TASK DIRECTIONS » Print, exactly and without pictures, the lines from the one where "Task: Click the 6'9 feet cell" appears down to the end of the entries.
————————
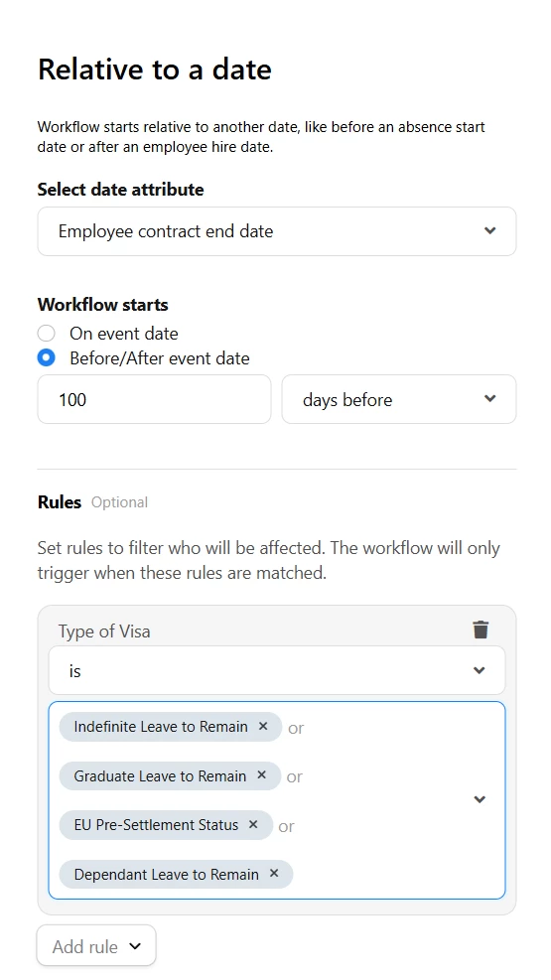Click the chevron next to days before

(x=489, y=399)
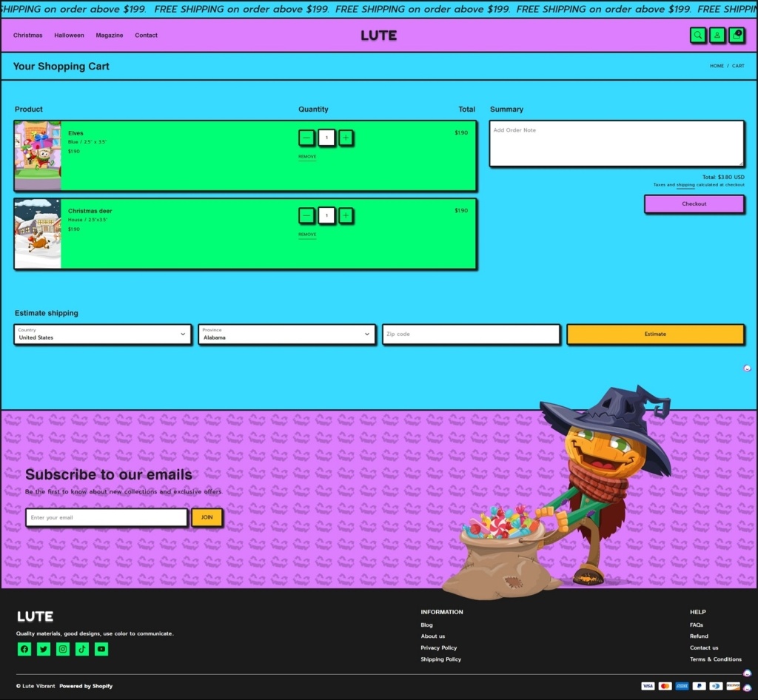Expand the Province dropdown showing Alabama
The image size is (758, 700).
286,334
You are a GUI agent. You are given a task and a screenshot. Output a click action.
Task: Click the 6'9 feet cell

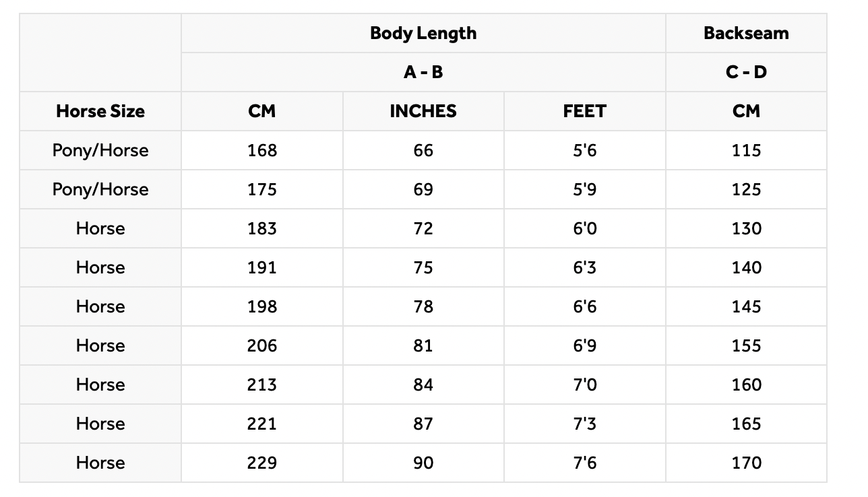[x=585, y=345]
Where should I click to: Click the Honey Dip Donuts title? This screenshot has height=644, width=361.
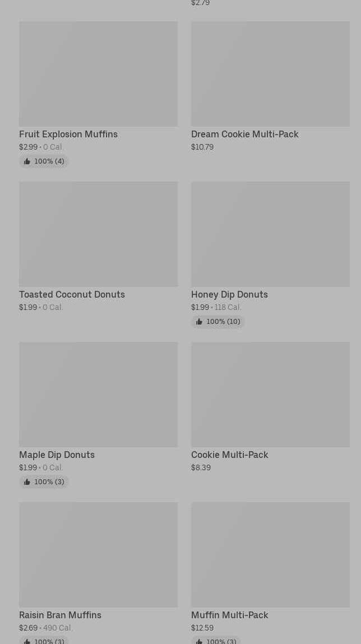[230, 294]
————————
EXERCISE RESPONSE »
Task: Click the 6'9 feet cell

[x=585, y=345]
Where should I click to: Click the Honey Dip Donuts title? This screenshot has height=644, width=361.
[230, 294]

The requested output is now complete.